Вообще удобства здесь громадные, если к вибрации относиться спокойно. Каюта у нас громадная (так как нам везет, то в Париже, когда мы меняли шипс-карты на билеты, нам дали каюту не туристскую, а первого класса. Они это делают потому, что сезон уже кончился, чтобы первый класс не пустовал безобразно), обшитая светлым деревом, потолок как в метро, роскошный, стоят две широкие деревянные кровати, шкафы, кресла, свой умывальник, душ, уборная. Вообще пароход громаден и очень красив. Но в области искусства здесь явно неблагополучно. Модерн вообще штука немножко противная, а на «Нормандии» это еще усиливается золотом и бездарностью.
Через четыре часа после отхода из Гавра «Нормандия» делает свою единственную остановку — в Соутгемптоне. Оттуда еще можно отправлять письма…
4 окт. 35 г.
…сейчас уже вечер, мы где-то посредине дороги, посредине океана. Тепло, темно, налетел очень мягкий дождик. Что-то пассажиры погрустнели, лежат, читают, думают. Вчера лежали почти все, от трехсот пятидесяти человек туристского класса осталось не больше тридцати на ногах. Да и у тех как-то странно бегали глаза. Сегодня утихло, но у них еще не прошла душевная опустошенность, вот они и грустят. На «Нормандии» едет группа наших инженеров с радио-конструктором Шориным. Все легли костьми, показались сегодня на минуту и снова укрылись в свои каюты. Один я хожу, безумный адмирал, нечувствительный к морской болезни. Вчера в танцевальном зале было кино. И сегодня тоже. Вчера показывали ужасную дрянь и сегодня тоже. Кормят здесь отлично, без особенного вдохновения, но очень разнообразно и в количестве, превышающем возможности человеческого желудка. Ем не очень много, в меру, сплю, вообще отдыхаю после беготни по Праге и Вене. В Париже я не бегал.

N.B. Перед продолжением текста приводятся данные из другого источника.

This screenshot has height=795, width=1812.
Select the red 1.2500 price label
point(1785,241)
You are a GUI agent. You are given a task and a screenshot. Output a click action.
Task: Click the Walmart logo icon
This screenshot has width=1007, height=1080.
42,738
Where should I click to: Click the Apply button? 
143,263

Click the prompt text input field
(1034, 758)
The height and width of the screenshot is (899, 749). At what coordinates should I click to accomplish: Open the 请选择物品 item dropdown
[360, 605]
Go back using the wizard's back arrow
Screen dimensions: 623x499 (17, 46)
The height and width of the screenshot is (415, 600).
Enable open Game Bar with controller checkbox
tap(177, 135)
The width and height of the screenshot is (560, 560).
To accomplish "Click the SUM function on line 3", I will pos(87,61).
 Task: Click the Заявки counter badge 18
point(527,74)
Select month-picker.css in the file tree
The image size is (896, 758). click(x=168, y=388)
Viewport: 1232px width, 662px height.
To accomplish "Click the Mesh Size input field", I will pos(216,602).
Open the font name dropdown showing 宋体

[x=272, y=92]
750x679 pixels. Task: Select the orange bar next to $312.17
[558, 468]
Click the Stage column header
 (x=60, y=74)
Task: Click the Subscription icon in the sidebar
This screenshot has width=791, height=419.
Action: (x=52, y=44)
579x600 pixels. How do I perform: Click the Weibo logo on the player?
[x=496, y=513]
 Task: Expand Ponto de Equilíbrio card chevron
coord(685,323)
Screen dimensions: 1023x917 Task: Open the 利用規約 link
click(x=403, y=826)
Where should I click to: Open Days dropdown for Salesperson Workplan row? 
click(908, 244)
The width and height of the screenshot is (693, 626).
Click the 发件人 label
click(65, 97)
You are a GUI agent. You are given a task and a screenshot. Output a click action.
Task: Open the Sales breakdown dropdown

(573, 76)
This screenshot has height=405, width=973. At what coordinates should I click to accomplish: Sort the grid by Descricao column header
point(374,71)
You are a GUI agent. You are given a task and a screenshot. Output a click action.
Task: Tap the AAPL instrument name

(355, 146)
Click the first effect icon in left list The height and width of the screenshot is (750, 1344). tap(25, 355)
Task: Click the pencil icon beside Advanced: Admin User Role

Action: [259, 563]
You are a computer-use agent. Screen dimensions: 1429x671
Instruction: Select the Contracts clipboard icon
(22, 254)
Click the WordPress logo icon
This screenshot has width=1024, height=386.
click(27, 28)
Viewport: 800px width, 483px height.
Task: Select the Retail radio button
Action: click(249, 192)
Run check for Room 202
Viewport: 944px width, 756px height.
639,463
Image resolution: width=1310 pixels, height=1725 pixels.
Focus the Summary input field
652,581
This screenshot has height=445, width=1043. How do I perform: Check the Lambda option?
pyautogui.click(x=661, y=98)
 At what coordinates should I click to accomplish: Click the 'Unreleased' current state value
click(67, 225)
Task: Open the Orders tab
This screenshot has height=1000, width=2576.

В салоне для сочинения писем, где я сейчас нахожусь, живопись такая, как в фойе какого-нибудь одесского театра миниатюр в 1911 году. Прямо непонятно. Какие-то маркизы и так странно плохо нарисованные, что, кроме удивления, никаких чувств не вызывают…
В Нью-Йорк мы должны прибыть 7 октября к часу дня. В печатном списке пассажиров я значусь как Mrs (мистрис Ильф). Это смешно. Еще едут с нами мистер Бутербродт, мистрис Бутербродт и юный мастер Бутербродт. Маршак бы написал про них стихи для детей: «Страшный мистер Бутербродт».